Don’t go there, Ronnie

In making his contribution to Parliament’s Standing Finance Committee last week, Education Minister the Reverend Ronnie Thwaites said that spending on children’s education “must come before the nails, before the hairpiece, before the rum, before the cigarette”.

For the record, Mr Minister, there is absolutely no need to ask parliamentarians to join hands and send a strong message to parents that they must invest in the education of their children, nor is it required for you to tell us how to prioritise the limited funds we have. On this, our parents don’t need a lecture from the minister of education.

Section 28 (1) of the Child Care and Protection Act states that “every person having custody, charge or care of a child between the ages of 4 and 16 years shall take such steps as are necessary to ensure that the child is enrolled at, and attends school.”

While the law makes it mandatory for children to attend school, there is no mechanism in place to ensure compliance. Your job, sir, is to start making school an easier place to come to.

Your job is to assign truancy officers to the street corners where the very young boys hang out in traffic and beg for money instead of being in school. When they ask me for a lunch money and in return I ask them why they’re not in school, invariably they give me one of two responses: They are either on the shift system, or they don’t have shoes.

I say if a child wants to go to school and the parent cannot or will not afford it, there needs to be a classroom seat for that child. Please don’t send a child home if he doesn’t have the right shoes or any shoes at all.

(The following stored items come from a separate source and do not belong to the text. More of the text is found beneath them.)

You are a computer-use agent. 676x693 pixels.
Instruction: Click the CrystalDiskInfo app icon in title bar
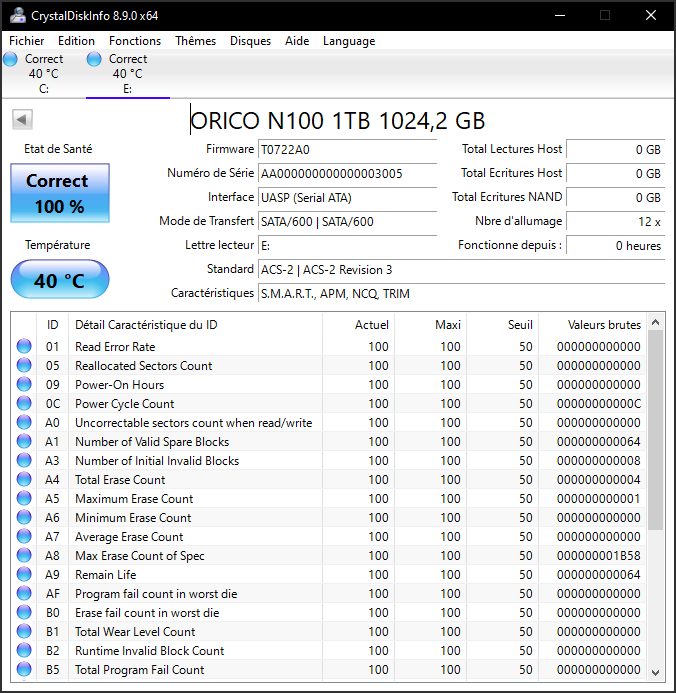[16, 16]
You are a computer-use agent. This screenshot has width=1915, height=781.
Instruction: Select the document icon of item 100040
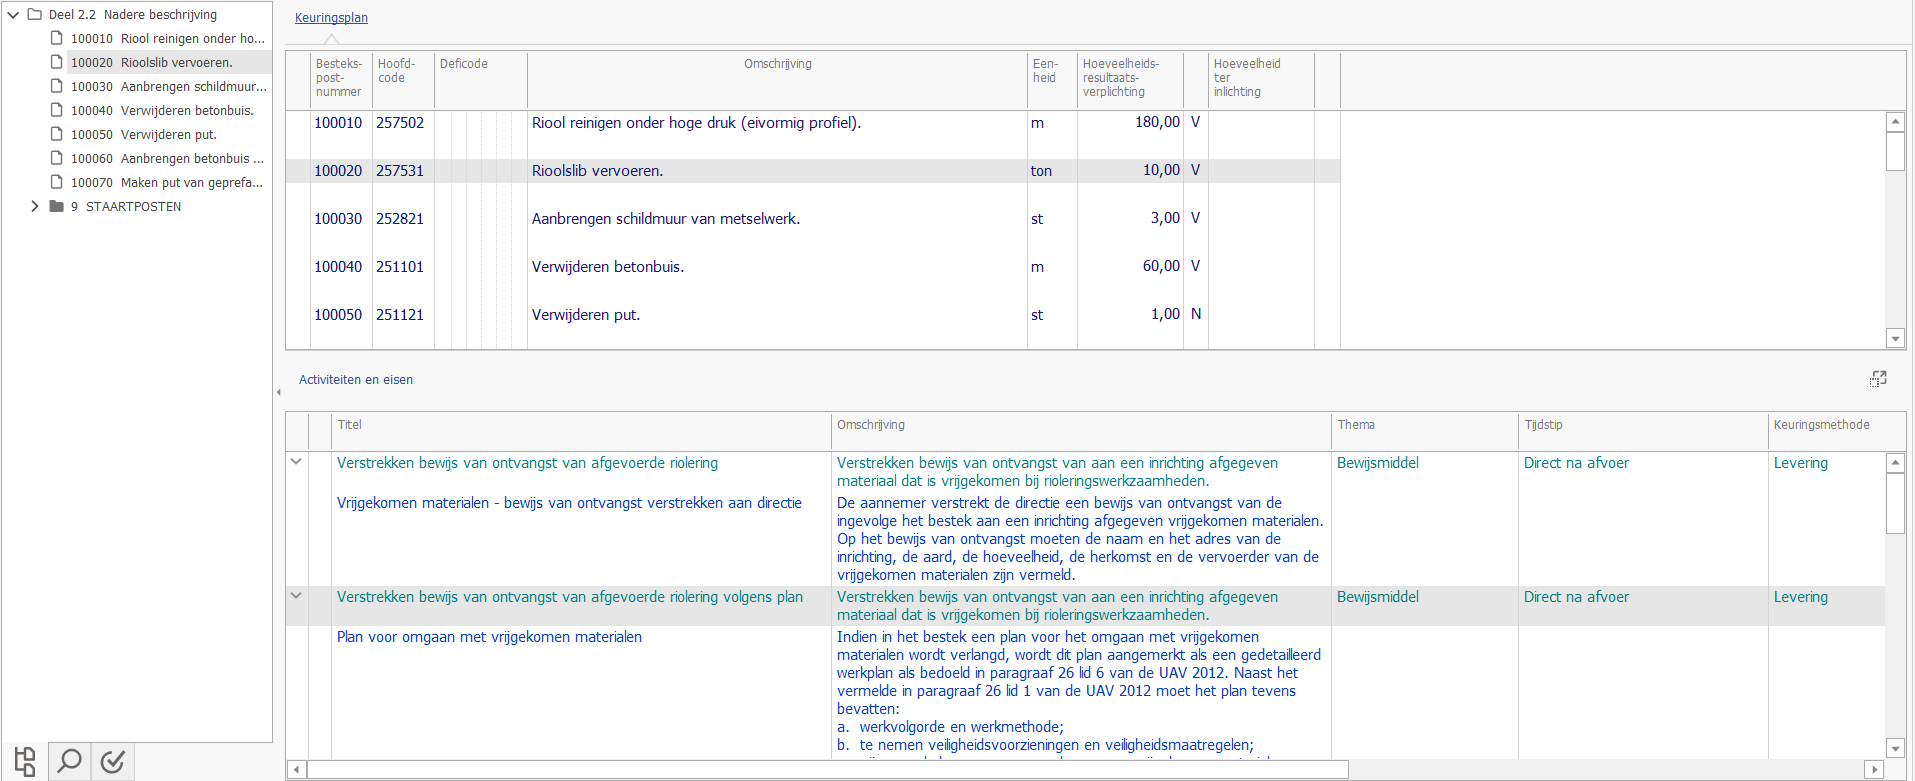click(x=57, y=110)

This week I am especially sensitive to the shoe issue because my child was told in no uncertain terms that he wouldn’t be allowed to take school photographs unless he wore a better pair of school shoes the next day. Clearly, there is a problem if the powers that be think that new shoes are required for a head shot. But I digress…

How our parents spend their money might not be the root cause of children not attending school. The Jamaica Survey of Living Conditions indicated that the main reasons given by parents/guardians for non-attendance of children for some or all days were “running errands” (40.2 per cent), “illness” (30.3 per cent) and “money problem” (17.8 per cent). This is a departure from previous findings which indicated the lack of finance as the primary reason.

To this end, the survey recommends that more public education is required to convince parents/guardians of the importance of education as a vehicle for social mobility, and more follow-up of children not attending schools needs to be done by the relevant authorities.

For the record, parents spend far more than the amounts required for tuition, lunch money, transportation, auxiliary fees and the like; they spend billions on fees for extra lessons because of what they perceive to be lacking in the education system.

Due to large classes, overburdened teachers, perennial lack of resources and educational tools, in 2009 alone expenditure on extra lessons went up by 24.8 per cent.

In addition to the weekday classes, the school curriculum has evolved to demand extra lessons throughout the week and on weekends too, which must also be paid for if children are to do well in their GSAT, CSEC and other higher-level exams.

The general expectation is that schools would provide a satisfactory standard of education; if this is met it makes it unnecessary for children to have a need for extra lessons. Nevertheless, the Jamaica Survey of Living Conditions also found that households continue to pay more for extra lessons than they did for tuition and fees, with the annual average expenditure for extra lessons at the primary level being $10,880.35 and $11,383.83 for children at the secondary level.

The minister said while Government has a responsibility to provide resources for the education of the nation’s children, parents have an equal responsibility. We agree, but it appears that our responsibility is to come up with the extra cash to pay for the extra lessons that our children so badly need, which we do ” …before the nails, before the hairpiece, before the rum, before the cigarette”. We do that, Mr Minister.

So don’t begrudge us our lipstick or pedicures, Mr Minister. Let us have our wigs and white rum. Those are the diversions that keep us on this side of sanity when we question having to pay twice for our children’s education.